This is it.
In this first paragraph I’m going to tell you the story you want to hear.
And I’m speaking to you directly — you disenchanted Millennial, you overworked tech-worker, you misunderstood Boomer you. It’s the story you want to hear because I’m betting on the majority rule — the stats. The norms.
Who cares if not all millennials or igen-ers or ex-city dwellers or ex-church goers or ex-pats are disenchanted, I know you are.
And that’s important if I want you to keep reading — I’ve gotta be speaking to YOU right from the git-go.
Secondly I’ve gotta be speaking about something you like, something you want to learn (click here to make $5,000 a month on Pinterest!) or something that irks you. And it helps to use cool words like ‘irk.’ Makes me sound like a disenchanted writer. Oh — another sub-group to add to the keywords!
Waaait maybe I hit the nail on the head— what if we’re ALL disenchanted?
*Gaaaassp*
Maybe that’s why these “real stories” all sound like Truman-show-level propaganda — maybe the prescribed audience doesn’t matter if the message is uniformly understood right?
Fiji? Aw, ya better not go to Fiji, what with the long flight, and native unrest, better stay close to home this weekend — and wouldn’t you know brats are on sale — and the game is on! How perfect!
Sidenote - I’ve begun to wonder if the bulk of these stories of disenchantment are real. Or more specifically, if these ‘real’ people are writing from actual experiences.
To quote a classic Seinfeld, regarding Kramer believing the stories in the back of a certain adult magazine:
“well there sure are a lot of people having sex with amputees!”
— George Costanza
Please don’t misunderstand — I’m not trying to start a blogger turf-war with my fellow remote writers, some of them have to be real right? I’m just hearing my cynical inside voice more than usual as I peruse the daily options of a morning read.
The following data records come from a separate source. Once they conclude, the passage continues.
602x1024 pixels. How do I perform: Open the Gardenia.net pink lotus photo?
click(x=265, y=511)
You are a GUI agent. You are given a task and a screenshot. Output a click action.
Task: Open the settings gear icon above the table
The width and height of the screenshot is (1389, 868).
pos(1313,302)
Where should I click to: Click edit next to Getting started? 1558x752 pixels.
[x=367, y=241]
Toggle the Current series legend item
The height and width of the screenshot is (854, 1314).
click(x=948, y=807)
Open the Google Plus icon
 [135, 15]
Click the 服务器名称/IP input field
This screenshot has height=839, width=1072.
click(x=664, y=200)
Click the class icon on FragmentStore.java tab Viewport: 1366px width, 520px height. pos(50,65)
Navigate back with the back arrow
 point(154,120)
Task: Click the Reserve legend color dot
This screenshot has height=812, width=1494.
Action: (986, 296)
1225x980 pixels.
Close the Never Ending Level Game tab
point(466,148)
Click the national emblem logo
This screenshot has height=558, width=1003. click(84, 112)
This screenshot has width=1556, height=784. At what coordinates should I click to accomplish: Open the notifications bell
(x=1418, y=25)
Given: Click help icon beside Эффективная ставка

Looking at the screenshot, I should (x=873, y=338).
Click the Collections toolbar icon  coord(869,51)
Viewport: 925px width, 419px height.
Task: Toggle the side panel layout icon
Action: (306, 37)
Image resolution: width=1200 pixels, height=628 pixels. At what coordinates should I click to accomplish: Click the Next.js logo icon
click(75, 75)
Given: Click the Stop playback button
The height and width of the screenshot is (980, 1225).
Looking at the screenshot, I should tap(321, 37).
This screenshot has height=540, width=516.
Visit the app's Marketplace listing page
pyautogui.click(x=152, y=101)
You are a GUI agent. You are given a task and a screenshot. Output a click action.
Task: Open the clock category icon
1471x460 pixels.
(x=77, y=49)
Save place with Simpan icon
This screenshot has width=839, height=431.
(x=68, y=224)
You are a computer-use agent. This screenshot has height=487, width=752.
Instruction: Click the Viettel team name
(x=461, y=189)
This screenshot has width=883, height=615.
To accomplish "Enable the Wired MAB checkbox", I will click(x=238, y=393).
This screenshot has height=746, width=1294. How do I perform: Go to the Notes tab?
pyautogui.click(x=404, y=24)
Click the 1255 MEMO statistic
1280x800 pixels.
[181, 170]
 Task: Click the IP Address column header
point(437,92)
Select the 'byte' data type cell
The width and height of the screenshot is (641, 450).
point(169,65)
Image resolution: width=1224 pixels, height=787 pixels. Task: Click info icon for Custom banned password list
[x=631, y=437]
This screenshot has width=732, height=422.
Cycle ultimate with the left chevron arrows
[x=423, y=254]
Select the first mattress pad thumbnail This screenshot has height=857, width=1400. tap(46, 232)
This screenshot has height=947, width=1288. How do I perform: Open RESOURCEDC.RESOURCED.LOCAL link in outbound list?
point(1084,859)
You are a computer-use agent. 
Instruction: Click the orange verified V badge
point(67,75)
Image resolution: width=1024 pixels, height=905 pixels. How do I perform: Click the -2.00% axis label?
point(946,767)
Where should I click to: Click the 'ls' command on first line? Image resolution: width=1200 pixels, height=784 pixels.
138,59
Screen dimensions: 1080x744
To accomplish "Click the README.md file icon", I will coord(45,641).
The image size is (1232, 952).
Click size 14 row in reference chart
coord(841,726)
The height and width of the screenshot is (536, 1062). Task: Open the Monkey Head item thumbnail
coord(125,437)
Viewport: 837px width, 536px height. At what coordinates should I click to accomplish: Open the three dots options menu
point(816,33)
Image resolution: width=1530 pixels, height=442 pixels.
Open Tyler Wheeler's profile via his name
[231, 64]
(And if you’re hearing your cynical voice too I will confirm yes, I’m real — my name is listed as real as it can be and yes it was an Olmsted cousin who designed NYC’s Central Park. Very real. Like dirt and trees real.)
Back to the story
It’s still all about the story though right? That’s why we’re here, why we get sucked in. We get sucked into a story that is maybe better written than we could write, or that we want to take the time to write, but one that almost makes us feel as though it’s a story we did write.
So that later on today, or this week, over coffee with a friend (ah, remember the good old days) we can feel confirmed in our hatred or cute disdain for (repeat the hook) Millenials, capitalism, Karens, big cities, the church, America, etc.. because we’ll say “oh, speaking of (the above), I read a great little piece about exactly what I was telling you, it DOES suck to not be able to afford a home in California — this woman totally said what I was thinking — see it’s not just me!”
And therein lie the two important points — ok three.
- Maybe, as I mentioned, we’re all in a disenchanted season, and
- We need confirmation that we’re not alone, and
- We’re seeking a solution (if we’re honest).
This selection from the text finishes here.